一年ごとにブラジル県人会と鳥取県が中堅リーダーを派遣する同事業は、今回で六回目。河本さん、富村さんは六日に着聖後、サンパウロ市の松柏学園・大志万学院を訪問。八日に県人会総会に出席後、同県が開設に関わったサンパウロ州ミランドポリスの第二アリアンサ移住地を訪れ、リオでも県人会関係者と交流した。
九四年に県人会との青年交流事業でブラジルを訪れた経験のある河本さんは、「サンパウロもリオも思っていた以上に街が様変わりしていて驚いた」と感想を語る。
松柏・大志万の訪問では、二年前にスキー交流で鳥取を訪れた同校訪日使節団の子供たちとも再会できたという。
今回の訪問の目標として挙げたのは、「県と県人会がきちんとつながれるように関係者と話し合うこと」。滞在を振り返って、「県人会の人たちに親戚のように扱っていただき、感謝している」と話し、帰国後は「民間同士の交流の可能性を模索していきたい」と抱負を語った。
初めてブラジルを訪れた富村さんは、米国の高校に留学していたころブラジルの日系人と交流があり、興味をもっていたことが応募のきっかけだという。

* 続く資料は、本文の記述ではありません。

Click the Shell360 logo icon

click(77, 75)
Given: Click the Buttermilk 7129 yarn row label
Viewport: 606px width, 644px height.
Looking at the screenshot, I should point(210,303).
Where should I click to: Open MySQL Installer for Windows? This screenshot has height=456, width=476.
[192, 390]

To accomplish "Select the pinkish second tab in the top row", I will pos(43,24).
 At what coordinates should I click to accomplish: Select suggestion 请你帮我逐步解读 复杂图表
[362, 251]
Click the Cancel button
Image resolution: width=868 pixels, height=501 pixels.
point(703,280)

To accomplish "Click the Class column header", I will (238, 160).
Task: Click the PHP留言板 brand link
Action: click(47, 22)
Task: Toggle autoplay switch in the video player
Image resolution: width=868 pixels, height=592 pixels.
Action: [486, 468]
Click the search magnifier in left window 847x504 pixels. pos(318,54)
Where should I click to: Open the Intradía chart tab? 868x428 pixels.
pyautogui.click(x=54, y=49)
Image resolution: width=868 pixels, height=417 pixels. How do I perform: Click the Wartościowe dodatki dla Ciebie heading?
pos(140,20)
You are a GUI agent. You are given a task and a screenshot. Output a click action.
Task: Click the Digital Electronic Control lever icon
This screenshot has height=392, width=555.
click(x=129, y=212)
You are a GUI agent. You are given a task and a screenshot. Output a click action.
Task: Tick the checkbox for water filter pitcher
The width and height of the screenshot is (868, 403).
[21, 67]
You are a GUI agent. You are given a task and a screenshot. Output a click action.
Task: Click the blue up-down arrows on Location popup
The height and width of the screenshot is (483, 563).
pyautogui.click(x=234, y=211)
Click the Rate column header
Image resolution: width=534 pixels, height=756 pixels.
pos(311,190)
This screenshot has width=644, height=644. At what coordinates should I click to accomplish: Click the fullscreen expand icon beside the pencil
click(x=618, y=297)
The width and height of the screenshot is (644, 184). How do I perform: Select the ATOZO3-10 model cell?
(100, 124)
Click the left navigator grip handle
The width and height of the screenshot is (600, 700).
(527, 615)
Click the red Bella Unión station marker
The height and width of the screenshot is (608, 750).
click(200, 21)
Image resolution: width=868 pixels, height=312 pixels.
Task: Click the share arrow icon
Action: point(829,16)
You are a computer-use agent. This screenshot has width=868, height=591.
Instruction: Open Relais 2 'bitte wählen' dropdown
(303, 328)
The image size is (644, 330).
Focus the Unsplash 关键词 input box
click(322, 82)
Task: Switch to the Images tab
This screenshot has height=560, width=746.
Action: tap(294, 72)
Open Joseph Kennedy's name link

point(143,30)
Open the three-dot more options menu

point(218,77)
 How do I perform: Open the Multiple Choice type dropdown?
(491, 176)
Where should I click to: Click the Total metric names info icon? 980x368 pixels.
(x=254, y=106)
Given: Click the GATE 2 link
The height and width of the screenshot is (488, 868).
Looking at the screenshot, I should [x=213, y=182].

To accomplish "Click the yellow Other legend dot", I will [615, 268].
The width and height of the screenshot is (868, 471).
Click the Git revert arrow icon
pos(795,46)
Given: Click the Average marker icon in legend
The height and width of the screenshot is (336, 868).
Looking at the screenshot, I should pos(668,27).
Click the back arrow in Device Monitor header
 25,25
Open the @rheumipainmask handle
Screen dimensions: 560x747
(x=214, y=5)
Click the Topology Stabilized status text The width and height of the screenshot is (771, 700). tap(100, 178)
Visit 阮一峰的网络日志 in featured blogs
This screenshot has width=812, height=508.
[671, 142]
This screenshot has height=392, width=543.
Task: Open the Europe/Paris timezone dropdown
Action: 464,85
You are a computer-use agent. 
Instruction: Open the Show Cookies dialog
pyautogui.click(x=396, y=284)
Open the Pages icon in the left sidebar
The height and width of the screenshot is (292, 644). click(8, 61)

ヨガのインストラクターでもあることから、滞在中、県人会で開かれているヨガ教室にも参加。「言葉の問題はあったけど、いい経験になった」。アリアンサ訪問では「田舎で驚いた」が、「日本人に対して良くしてくれた」と振り返る。
来伯前は県人会の活動を知る機会がなかったという富村さん。「ブラジルを知ることができたのが財産。情報発信が大事だと思った」と話していた。
昨年の同事業で鳥取県を訪れた末永正さんと千田伊藤初美さん、末永由美子さんも共に来社。「鳥取にもう一人ブラジルのファンが増えて良かった」と喜ぶ。本橋幹久県人会長は、同事業の継続に期待を表わすとともに、「おんぶにだっこではなく、ブラジルから母県に対してできることがあれば提案していきたい」と双方向の交流に意欲を見せた。